Entries for locating text and elements:
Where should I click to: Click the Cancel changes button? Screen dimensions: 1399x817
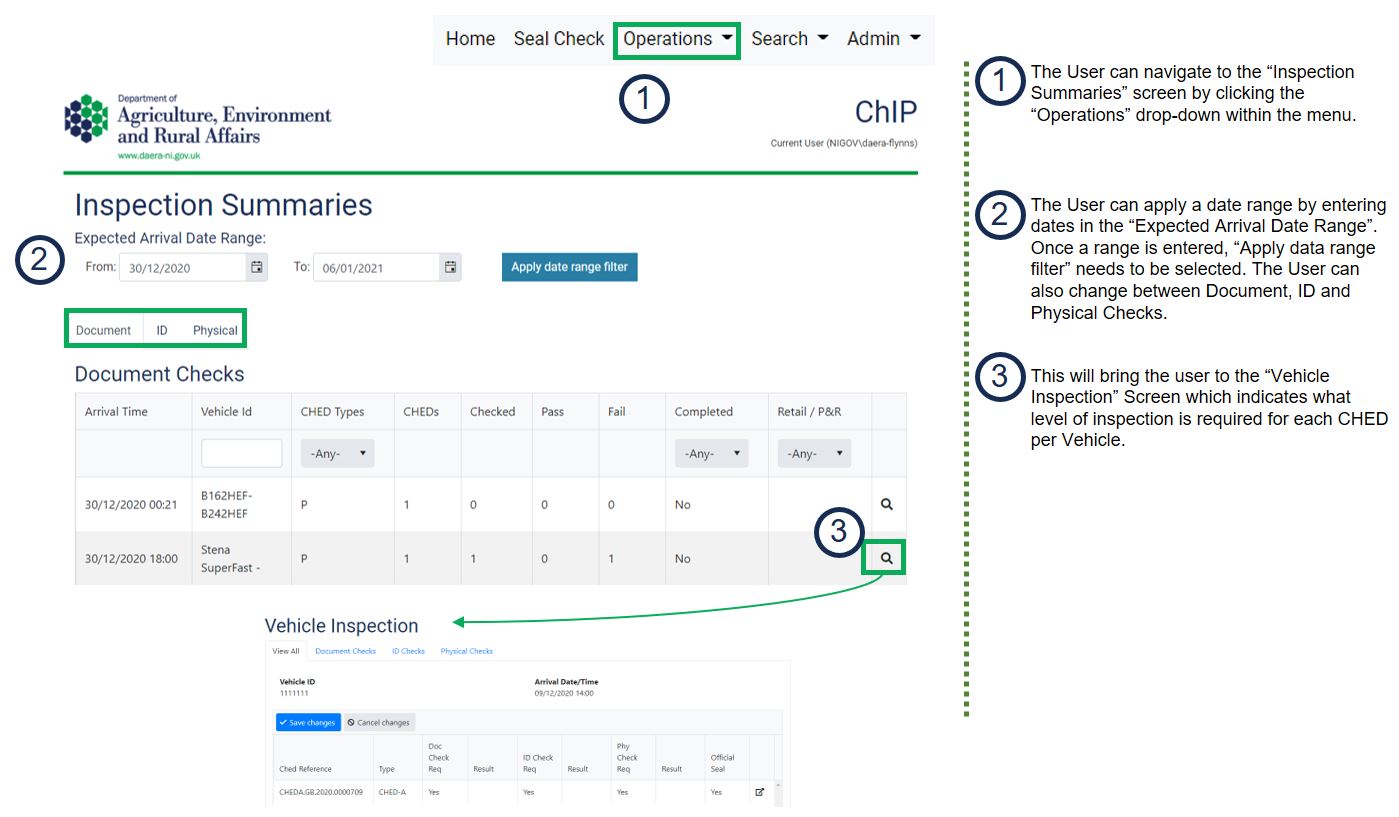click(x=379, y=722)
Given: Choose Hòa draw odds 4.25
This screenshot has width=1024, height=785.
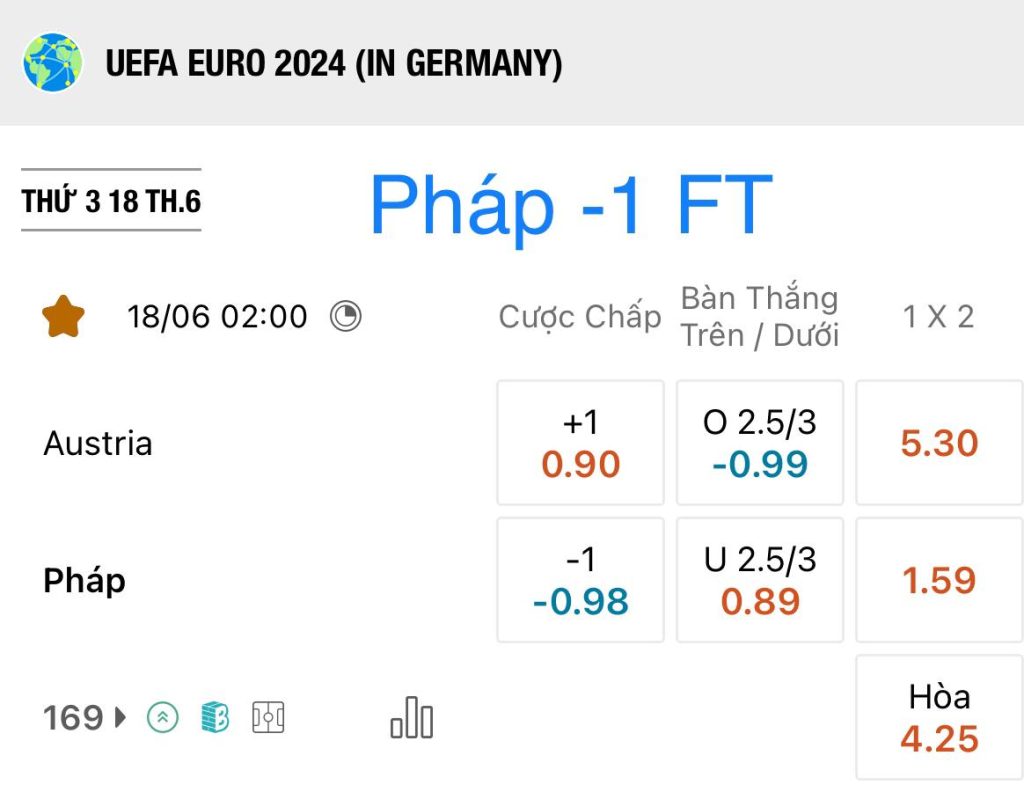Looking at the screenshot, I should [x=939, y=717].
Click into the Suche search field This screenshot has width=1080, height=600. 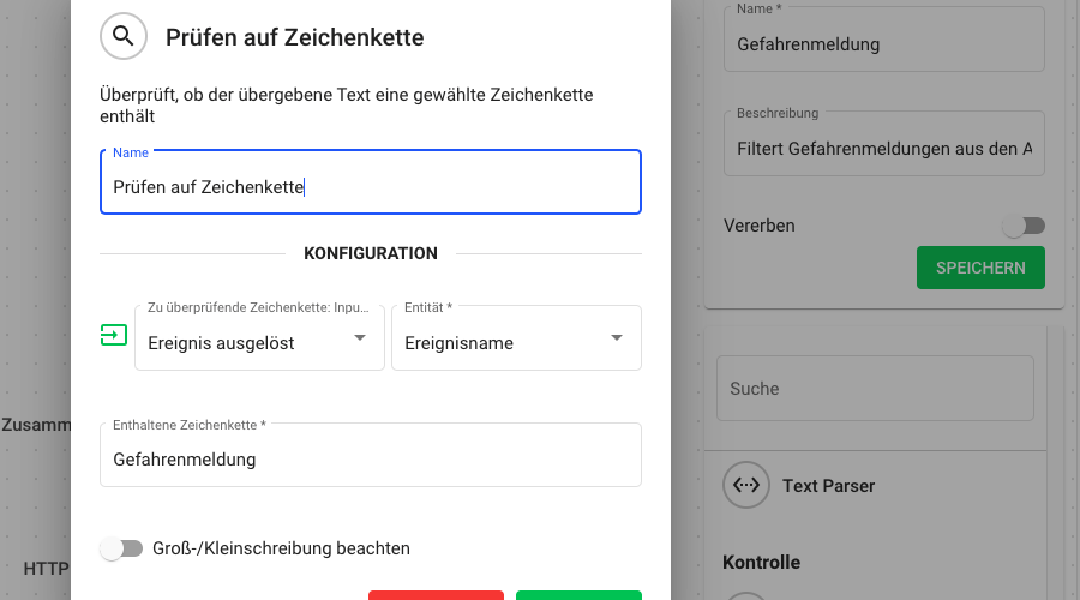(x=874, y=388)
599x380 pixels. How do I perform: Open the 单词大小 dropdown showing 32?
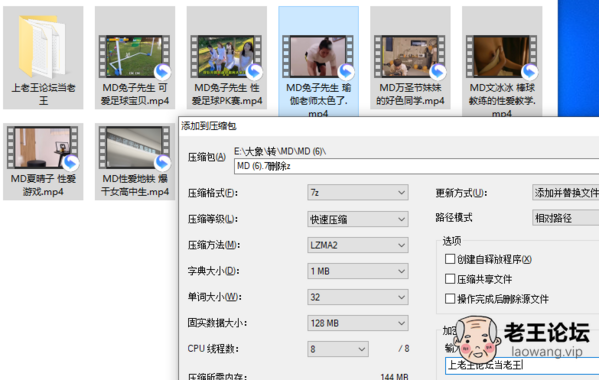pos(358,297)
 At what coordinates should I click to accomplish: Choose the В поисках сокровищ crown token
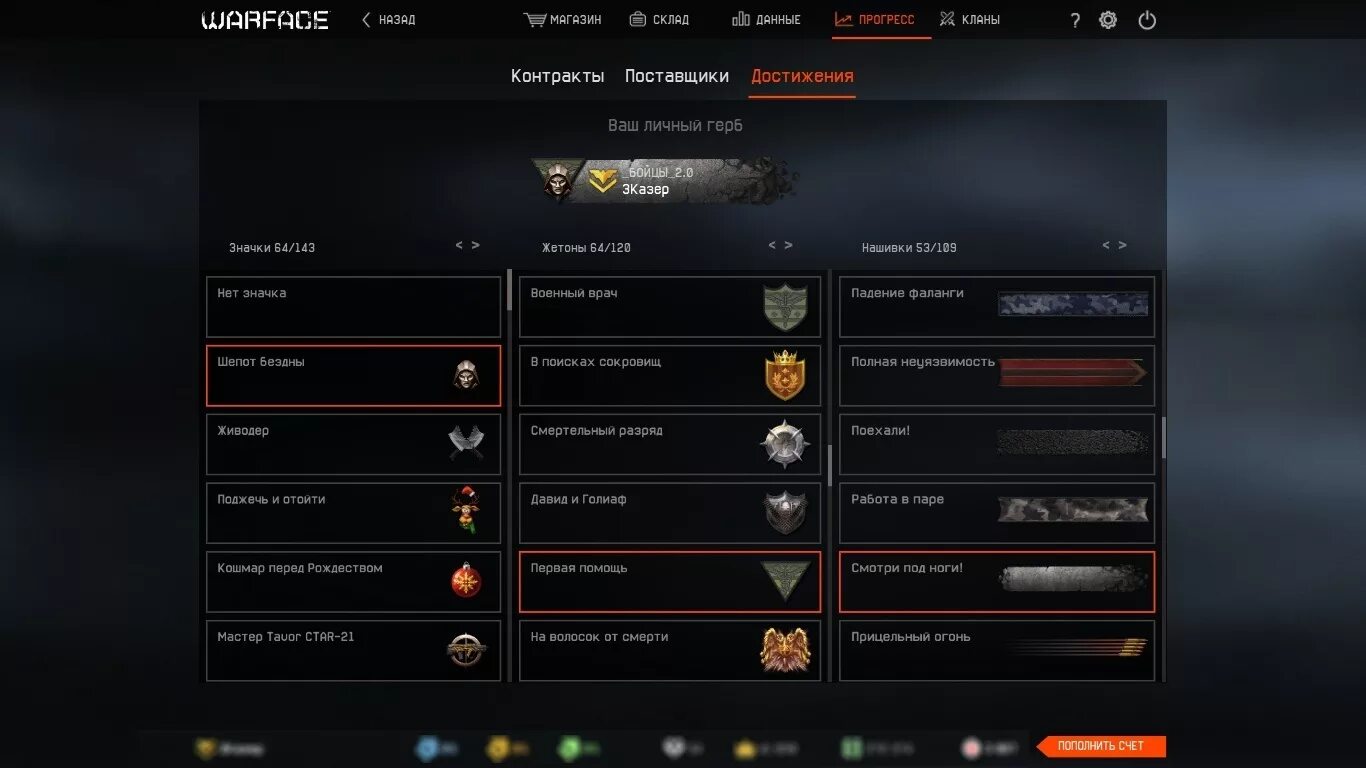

▸ Instructions for the task: Can you write out the records again from the line that contains "599x380 pixels. How" through the end, keeping every line and shifting each coordinate in the answers up by 93? Leave the pictures out.

▸ Answer to this task:
599x380 pixels. How do I perform: Open the 单词大小 dropdown showing 32?
pos(451,390)
 At what coordinates should I click to accomplish: Choose the В поисках сокровищ crown token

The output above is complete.